Guida al rinfresco della Pasta Madre: passaggi, consigli e segreti di Monia

Il rinfresco della Pasta Madre: l’arte di prendersi cura di un elemento vivo

Nota dell’autrice — Questo post è stato scritto originariamente nel 2012, agli inizi della mia avventura con la pasta madre e del mio percorso di decrescita. Dopo quattordici anni e tanta esperienza accumulata, ho deciso di pubblicare la versione arricchita e completamente aggiornata nel giugno 2026.

Vasetto di vetro con pasta madre attiva e etichetta con scritto Pasta Madre 2012
La nostra preziosa pasta madre nel 2012: l’inizio di tutto.

Fare il pane con la pasta madre ha il gusto degli antichi saperi e della memoria, una tradizione che porto avanti con orgoglio nella mia cucina. La mia “creatura” è ormai parte della famiglia: è biologica, ha una storia lunga alle spalle e amo condividerla con chiunque voglia iniziare questo meraviglioso viaggio, rigorosamente in dono.

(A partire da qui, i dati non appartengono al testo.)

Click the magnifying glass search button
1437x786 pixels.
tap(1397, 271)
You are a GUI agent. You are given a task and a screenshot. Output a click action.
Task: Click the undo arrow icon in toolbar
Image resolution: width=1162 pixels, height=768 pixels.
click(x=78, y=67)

Scegliere la pasta madre non è solo una questione di gusto, è un atto di resistenza quotidiana: è più digeribile, ci insegna ad aspettare i tempi della natura e trasforma il pane in un alimento vivo che nutre davvero il nostro corpo.

Ho anche fatto parte della rete “Io spaccio”, una rete solidale che permette a chiunque di verificare direttamente su di una cartina geografica la vicinanza di uno spacciatore o spacciatrice di pasta madre che te ne possa donare un pezzetto per cominciare la tua avventura.

Con il gruppo di acquisto solidale (Gas) Gassala tanti anni fa abbiamo anche organizzato una bellissima iniziativa di autoproduzione collettiva all’Ecomuseo dell’Acqua di Sala Bolognese dove si faceva il pane, la pasta, si donava pasta madre e si parlava di decrescita, città in transizione e lotta allo spreco alimentare: l’invitato speciale per quell’occasione fu il Prof. Segre della Facoltà di Agraria dell’Università degli Studi di Bologna, con cui diede vita al Last Minute Market.

Ricordo ancora quando, anni fa, mio figlio Riccardo a soli 8 anni voleva già cimentarsi con le sue prime mani in pasta e aveva il suo barattolino di pasta madre personale: oggi ha 22 anni e, sebbene non panifichi più in prima persona, è sempre il primo a voler assaggiare con entusiasmo tutto ciò che esce dal mio forno!

Bambino di nome Riccardo che rinfresca la pasta madre in un vasetto nel 2012
Riccardo nel 2012: i primi passi con la nostra pasta madre.